Senators Jon Corzine (D-NJ) and ChrisTopher Dodd (D-Conn) plan to introduce legislation that would apply to mutual funds some of the reforms that the Sarbanes-Oxley Act imposed to corporations. The bill includes requirements that the board chairmen and chief compliance officers of fund companies certify the accuracy of costs to investors in their funds' prospectuses. It also stipulates that two thirds of a fund's board, its chairman, the nominating committee and the audit committee must be independent.

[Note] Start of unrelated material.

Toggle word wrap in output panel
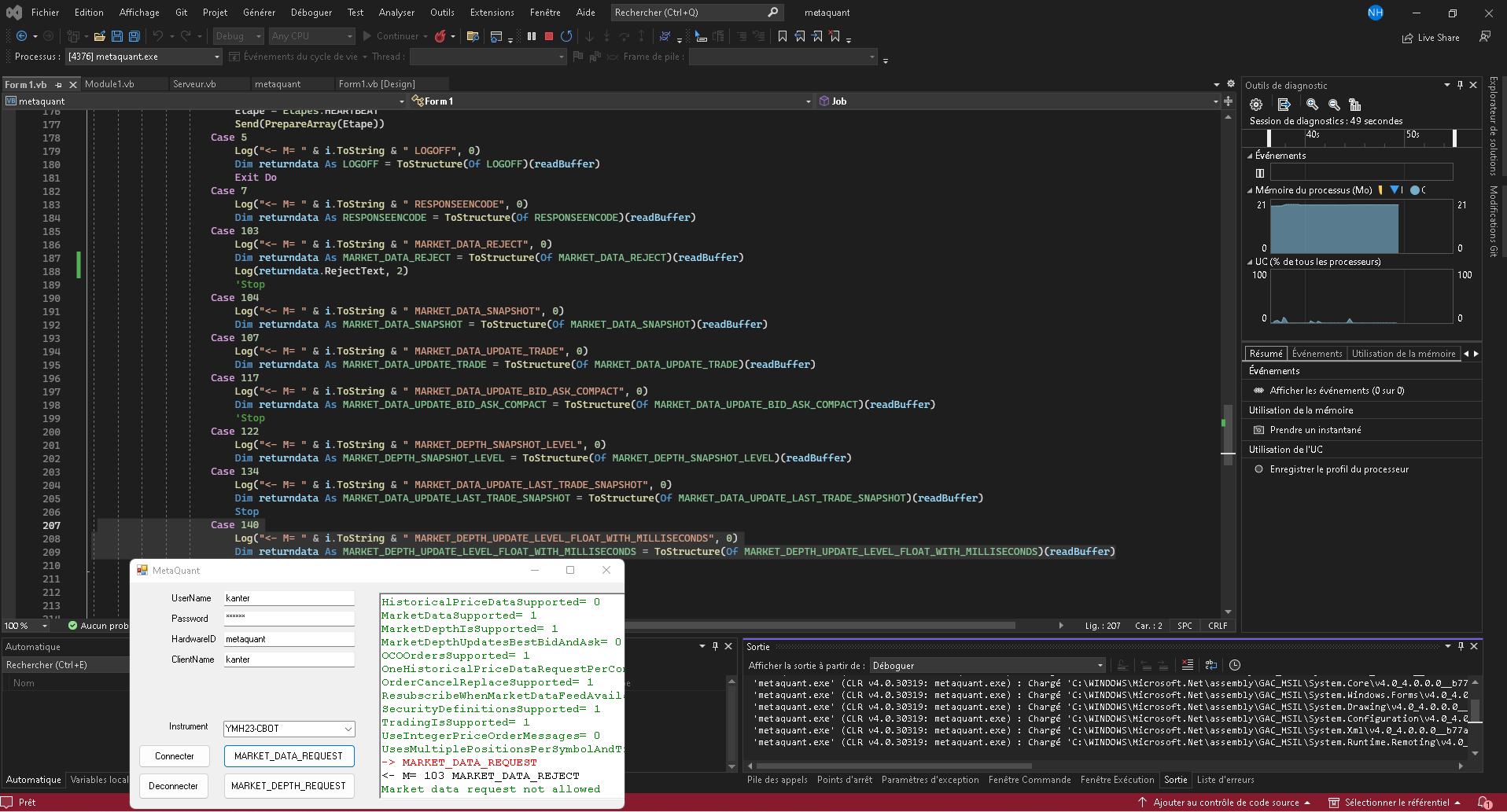Viewport: 1507px width, 812px height. point(1211,665)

Senators Daniel Akaka (D-Hawaii) and Peter Fitzgerald's (R-Ill) proposed bill calls for disclosure of portfolio manager's fund holdings, adding brokerage commission to expenses and providing written notice of broker's compensation for selling funds.
CONCLUSION
As the preferred investment vehicle for 95 million Americans, including a majority of the middle class, the mutual funds industry cannot be allowed to exist without adequate oversight, disclosure and accountability. Investors who have been cheated need to be compensated. The money management industry is one of the most profitable businesses in the world, even in today's volatile market. The SEC, Congress, state and federal regulators and industry leaders need to rise to the occasion of restoring investor trust in the industry.